__PAGE EXCERPT__:
Start

Dreams for Houston

Brian Capouch (brianc@saintjoe.EDU)
Fri, 29 Oct 1993 17:25:05 -0500 (CDT)

Message-Id: <QgoNV163LE06MFHExh@saintjoe.edu>
Date: Fri, 29 Oct 1993 17:25:05 -0500 (CDT)
From: Brian Capouch <brianc@saintjoe.EDU>
To: uri@bunyip.com
Subject: Dreams for Houston

I've been silently following this thread for the past month, as things
have heated up in preparation for the Houston meeting. I wrote a sample
URN/URL resolution server suite last spring, and have been watching the
things you all have been discussing to see what's applicable/not
applicable in the model I chose. Following are some issues that I hope
we will address in Houston. It's not entirely clear to me that all of
these questions have been addressed in the dialogues of the past few
weeks.

1. Retrofitting existing clients and servers

I would assume that the existing base of objects that are being served
by the various http, gopher, ftp, etc., servers are all going to be
retrofitted with URNs in the early, formative days of URN usage. Is the
scheme that gets adopted going to permit easy incorporation into the
various clients (it's not necessary, as far as I can see, to have the
servers know much about URNs) in an expeditious and painless fashion?
This leads to a second question, which is, what do we think the URN is
going to look like, embedded into something such as an HTML page? Will
it augment the URL, or *replace* it entirely? Or exist within the
document in some new sort of syntactic structure? Given the heavy use
that gopher and xmosaic have been "enjoying," I would think that we'd
look to those clients to provide us our first real practice in seeing
how the various concepts will fly.

2. Making the model explicit

I wonder if there's going to be a single resolution model (as distinct
from protocol) that can be assumed by all parties to be the "canonical"
way of dereferencing a URN. I'm going to assume that URN->URL mapping
servers will (soon?) be found running on virtually every machine that
serves up objects to clients on the net. Even if the protocol wars
don't result in a clear winner, I hope I can assume that the same
underlying client-server interaction model will be adopted ubiquitously.

End

__DATA FOR THIS EXERCISE__:

Start

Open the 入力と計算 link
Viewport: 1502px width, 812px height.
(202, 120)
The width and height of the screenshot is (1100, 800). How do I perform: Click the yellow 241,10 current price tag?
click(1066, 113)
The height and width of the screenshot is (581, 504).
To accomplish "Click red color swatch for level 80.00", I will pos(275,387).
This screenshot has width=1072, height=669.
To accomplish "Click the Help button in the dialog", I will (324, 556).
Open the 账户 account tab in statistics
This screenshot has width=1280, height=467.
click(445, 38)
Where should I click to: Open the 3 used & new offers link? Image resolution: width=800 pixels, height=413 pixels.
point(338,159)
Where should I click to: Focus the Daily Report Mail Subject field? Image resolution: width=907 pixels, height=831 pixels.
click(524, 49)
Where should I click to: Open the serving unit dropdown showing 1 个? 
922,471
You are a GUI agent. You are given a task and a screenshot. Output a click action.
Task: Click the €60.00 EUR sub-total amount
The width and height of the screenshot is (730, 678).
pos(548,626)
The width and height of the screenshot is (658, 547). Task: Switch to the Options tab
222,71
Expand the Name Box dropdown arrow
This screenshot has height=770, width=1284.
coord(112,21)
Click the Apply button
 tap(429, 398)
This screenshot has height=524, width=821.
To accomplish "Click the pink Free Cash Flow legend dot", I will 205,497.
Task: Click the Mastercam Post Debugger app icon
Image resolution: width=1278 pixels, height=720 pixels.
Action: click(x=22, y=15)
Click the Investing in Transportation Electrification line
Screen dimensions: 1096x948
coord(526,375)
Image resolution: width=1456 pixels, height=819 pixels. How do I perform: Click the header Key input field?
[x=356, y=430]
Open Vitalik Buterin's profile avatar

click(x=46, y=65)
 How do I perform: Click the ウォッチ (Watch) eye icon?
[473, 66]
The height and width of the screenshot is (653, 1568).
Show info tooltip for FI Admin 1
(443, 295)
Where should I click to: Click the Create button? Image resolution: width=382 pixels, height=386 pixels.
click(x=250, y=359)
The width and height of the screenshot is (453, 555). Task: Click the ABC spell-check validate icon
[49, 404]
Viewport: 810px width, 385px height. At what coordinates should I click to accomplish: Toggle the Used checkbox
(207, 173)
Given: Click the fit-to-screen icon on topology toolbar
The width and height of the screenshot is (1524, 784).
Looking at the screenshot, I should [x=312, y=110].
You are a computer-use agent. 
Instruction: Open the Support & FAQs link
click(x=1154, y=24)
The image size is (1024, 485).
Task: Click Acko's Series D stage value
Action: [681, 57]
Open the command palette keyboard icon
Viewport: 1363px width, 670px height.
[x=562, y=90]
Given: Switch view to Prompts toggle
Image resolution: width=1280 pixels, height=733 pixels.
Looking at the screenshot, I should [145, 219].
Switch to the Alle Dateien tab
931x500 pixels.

End

__SHORT TASK A__: In the Dreams for Houston message, why does the writer expect gopher and xmosaic to give the first real practice with URN concepts? Answer in one to three sentences.
__SHORT TASK B__: Copy the listing word for word from its start through the line containing "I will pos(275,387).", including both ends.

__CORRECT OUTPUT A__: The writer points to the heavy use that gopher and xmosaic have been "enjoying." Because they are so widely used, those clients should give the first real practice in seeing how the various concepts will fly.

__CORRECT OUTPUT B__:
Open the 入力と計算 link
Viewport: 1502px width, 812px height.
(202, 120)
The width and height of the screenshot is (1100, 800). How do I perform: Click the yellow 241,10 current price tag?
click(1066, 113)
The height and width of the screenshot is (581, 504).
To accomplish "Click red color swatch for level 80.00", I will pos(275,387).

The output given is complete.